Yargıtay Kararı 11. Hukuk Dairesi 2022/2802 E. 2023/5132 K. 20.09.2023 T.

YARGITAY KARARI
DAİRE : 11. Hukuk Dairesi
ESAS NO : 2022/2802
KARAR NO : 2023/5132
KARAR TARİHİ : 20.09.2023

MAHKEMESİ : Ankara Bölge Adliye Mahkemesi 22. Hukuk Dairesi
SAYISI : 2019/706 Esas, 2022/92 Karar
MAHKEMESİ : Ankara 13. Asliye Ticaret Mahkemesi
SAYISI :2015/682 E., 2015/99 K.
HÜKÜM : Esastan ret
İLK DERECE MAHKEMESİ : Ankara 12. Asliye Ticaret Mahkemesi
SAYISI : 2014/142 E., 2018/870 K.

Taraflar arasındaki menfit tespit ve istirdat davasından dolayı yapılan yargılama sonunda İlk Derece Mahkemesince asıl ve birleşen davanın reddine karar verilmiştir.

Kararın davacı vekili tarafından istinaf edilmesi üzerine, Bölge Adliye Mahkemesince başvurunun esastan reddine karar verilmiştir.

Bölge Adliye Mahkemesi kararı, Yargıtayca duruşma istemli olarak davacı vekili tarafından temyiz edilmekle; kesinlik, süre, temyiz şartı ve diğer usul eksiklikleri yönünden yapılan ön inceleme sonucunda, temyiz dilekçesinin kabulüne karar verildi.
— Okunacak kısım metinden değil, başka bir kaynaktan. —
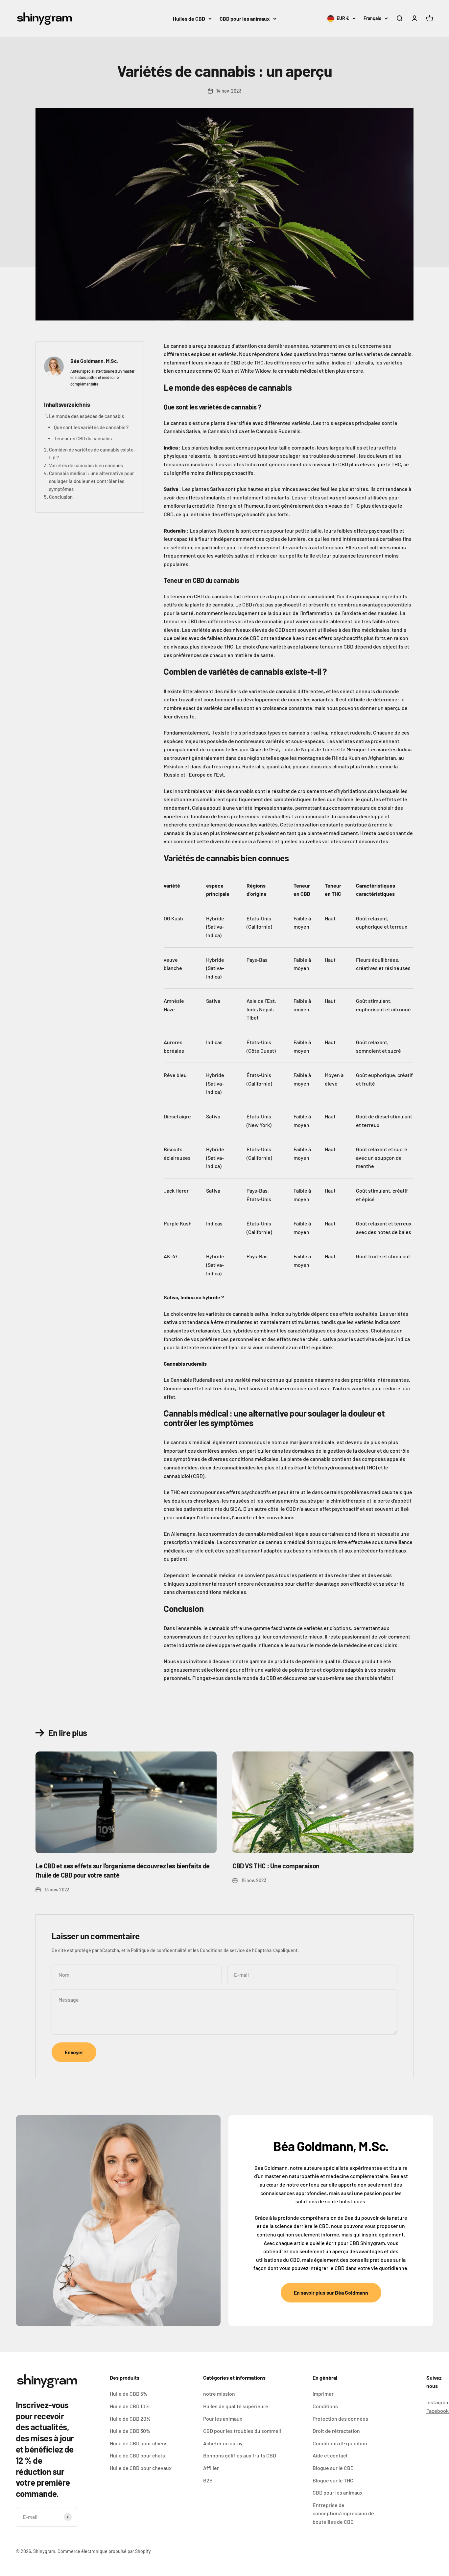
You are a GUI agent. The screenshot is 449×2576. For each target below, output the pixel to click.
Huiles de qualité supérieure (235, 2406)
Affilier (211, 2468)
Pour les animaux (222, 2418)
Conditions (325, 2406)
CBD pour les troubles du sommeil (242, 2431)
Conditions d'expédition (340, 2443)
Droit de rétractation (336, 2431)
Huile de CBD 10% (130, 2406)
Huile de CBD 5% (128, 2393)
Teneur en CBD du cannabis (83, 438)
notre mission (219, 2393)
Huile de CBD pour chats (137, 2455)
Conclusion (61, 497)
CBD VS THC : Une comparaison (275, 1866)
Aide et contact (330, 2455)
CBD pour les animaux (245, 18)
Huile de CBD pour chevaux (141, 2468)
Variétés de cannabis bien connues (86, 465)
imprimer (323, 2393)
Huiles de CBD (189, 18)
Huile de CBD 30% (130, 2431)
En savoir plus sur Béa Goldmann (331, 2292)
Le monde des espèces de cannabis (86, 416)
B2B (208, 2480)
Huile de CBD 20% (130, 2418)
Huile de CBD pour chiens (139, 2443)
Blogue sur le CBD (333, 2468)
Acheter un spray (223, 2443)
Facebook (437, 2411)
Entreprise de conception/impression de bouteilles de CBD (343, 2513)
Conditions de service (222, 1950)
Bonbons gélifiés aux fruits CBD (239, 2455)
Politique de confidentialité (159, 1950)
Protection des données (340, 2418)
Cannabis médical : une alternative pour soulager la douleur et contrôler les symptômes (91, 481)
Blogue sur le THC (333, 2480)
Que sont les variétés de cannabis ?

Duruşma için belirlenen 19.09.2023 günü hazır bulunan asıl ve birleşen davada davacı vekili Avukat … ile asıl ve birleşen davada davalı vekili Avukat … dinlenildikten sonra duruşmalı işlerin yoğunluğu ve süre darlığından ötürü işin incelenerek karara bağlanması ileriye bırakıldı. Tetkik Hâkimi tarafından hazırlanan rapor dinlendikten sonra dosyadaki belgeler incelenip, gereği düşünüldü:

I. DAVA
1.Davacı vekili dava dilekçesinde; taraflar arasında imzalanan doğalgaz satış sözleşmesi gereğince davalı tarafça herhangi bir müzakereye izin verilmeksizin davacıya asgari alım taahhüdü imzalatıldığını, müvekkilinin 2011 yılında bu yükümlülüğünü yerine getiremediği iddiasıyla davalı tarafça fatura gönderildiğini, faturayı davalıya iade ettiklerini, davalının hesap yönteminin hatalı olduğunu, eksik alımın söz konusu olmadığını ileri sürerek söz konusu müvekkilinin fatura bedeli kadar borçlu olmadığının tespitine karar verilmesini talep etmiştir.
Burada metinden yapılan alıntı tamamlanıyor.